In part one of this interview, Helen Highwater talked about running her online clothing shop, Pin-Up Parade. In this part she explains how to make a home-based online retail business a success.


Think about the levels of service you’ve received when you’ve bought online – what made you happiest as a customer? Did the item come quickly, were you informed of any problems with your order in a timely manner, were you informed about the progress of the order? Was the presentation of the order attractive?


Based on what’s successful in the shop, I keep an eye on new items being released by my suppliers and also keep tabs on other suppliers. I was lucky when I saw the “Captain” dress by Bettie Page Clothing – I thought it would be popular and so ordered more than I would’ve usually and then it was worn on TV in Gossip Girl. It sold out many times over!


Check your website stats. Is there a trend with people coming by on a certain day? Does this affect the way you run the shop?

What about referral links – where are people talking about you online? Are they on the forums saying, “Oh yes, I love that shop, they’re really helpful and the dresses are gorgeous!” or is someone adding, “I wasn’t pleased with the service, they’re rubbish.”


Go where your customers go, so online, this is places like Facebook and Twitter and forums. The golden rule with using forums though is that you have to be an active member generally.
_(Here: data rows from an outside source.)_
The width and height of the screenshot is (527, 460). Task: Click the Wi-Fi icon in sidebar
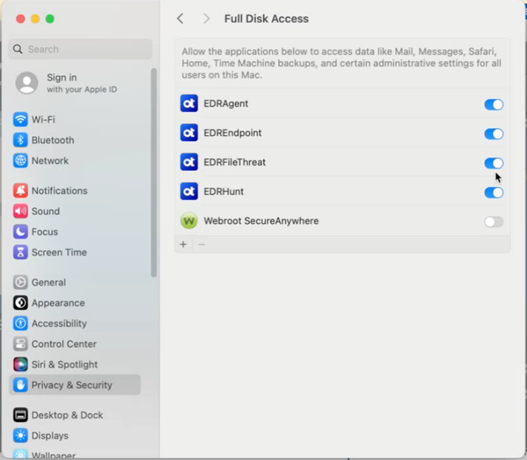coord(20,119)
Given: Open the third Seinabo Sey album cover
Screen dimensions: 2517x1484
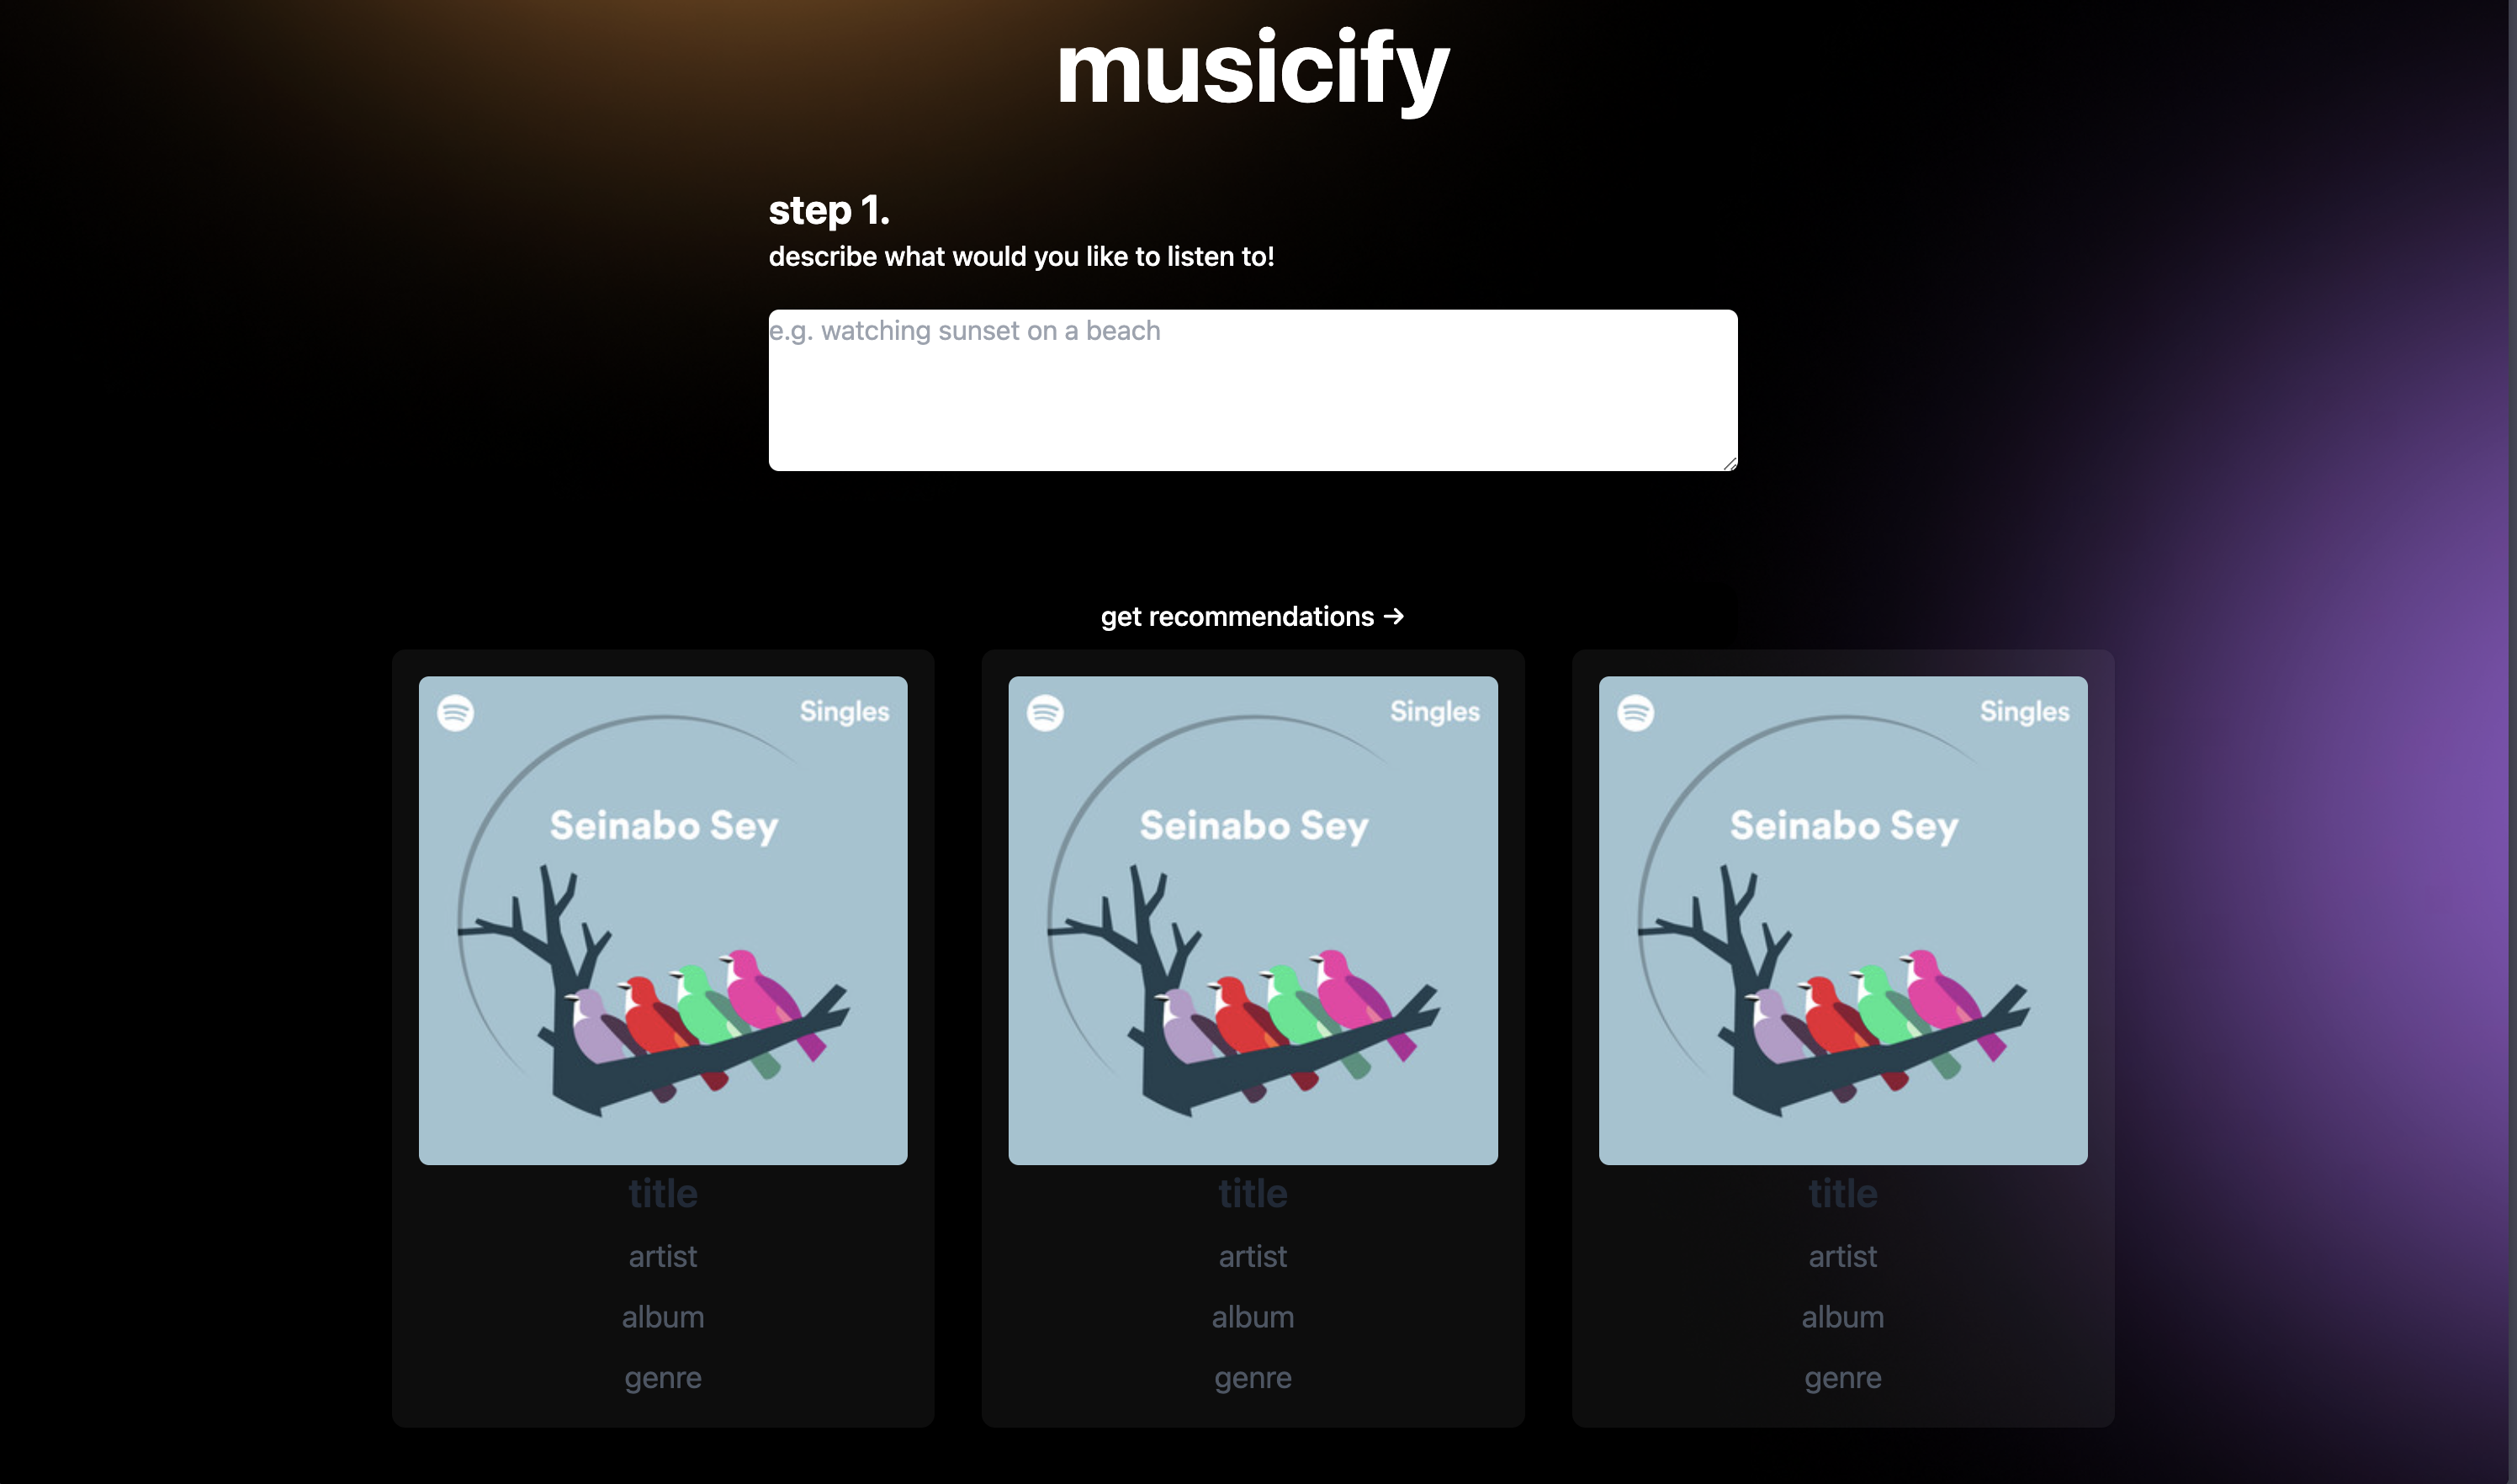Looking at the screenshot, I should pyautogui.click(x=1843, y=920).
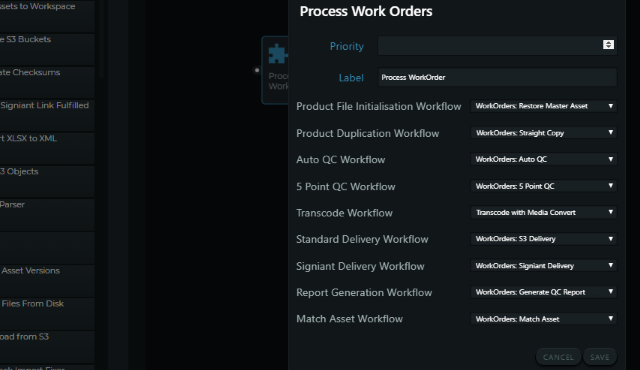The width and height of the screenshot is (640, 370).
Task: Open the Match Asset Workflow dropdown
Action: [544, 319]
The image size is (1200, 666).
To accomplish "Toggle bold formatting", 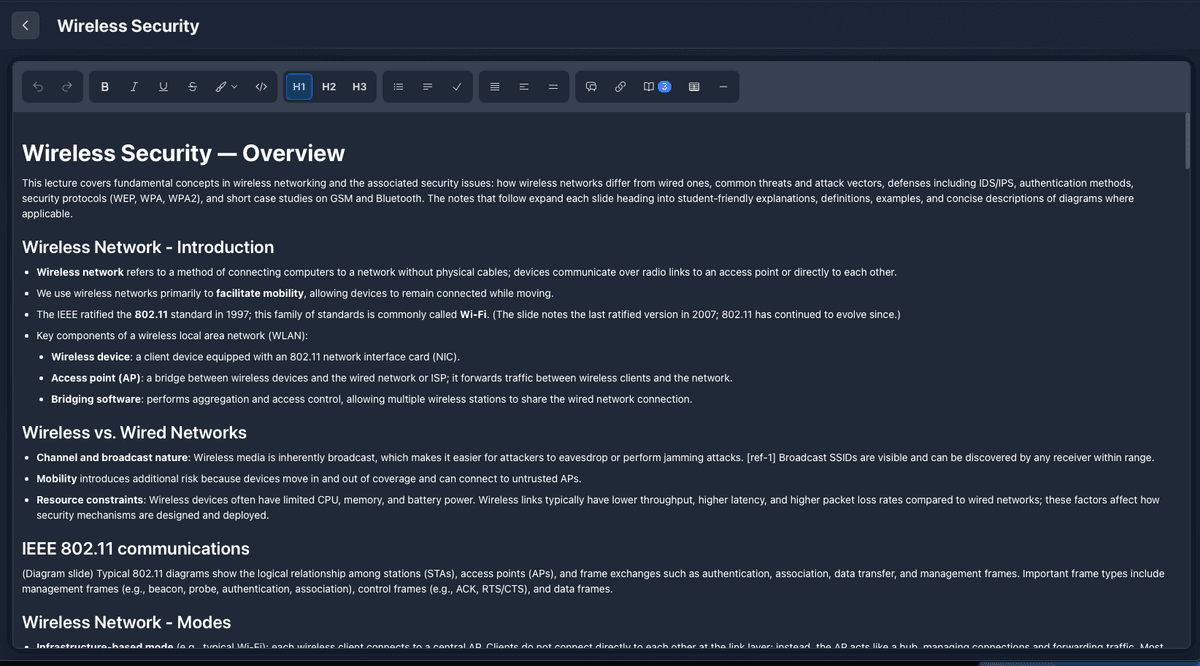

Blogs are popular, so I search for ones looking for paid advertising who might have an audience interested in my shop, be it ads down the side of the page or sponsored posts. As long as the blogger would buy the stuff they’re writing about and genuinely like it then it’s just a nice bonus for them to get paid for their trouble!

I sponsor some burlesque nights as well – Burly Q in Sheffield offers a gift voucher as a prize for the best- dressed audience member, Dr Sketchy’s Birmingham has a gift voucher to give in a raffle and Red Corset Productions received a donation in return for appearing in their programme and on their poster.

Competitions are quite good too – give-aways in conjunction with blogs is a good idea and Twitter retweet competitions seem to work quite well except do watch out because some people find them very irritating!

Print Media Not Effective

I did a poll of customers once and the main ways they discovered the shop was recommendations by friends, google searches, and forums. “Advert in a magazine” scored no hits at all!


Having a network of friends who similarly run shops is a good way to exchange tips and suss out best practice, although preferably not ones that sell exactly the same thing!


Web designers talk about successful sites having “heroin content” – are your visitors coming back time after time for more? Can your web design be better – the look and feel and usability?

Besides the galleries I have a Features section with articles and interviews and now also poems. So I try to keep up interest not only with what I sell but with the experience the customer has being at Pin-Up Parade.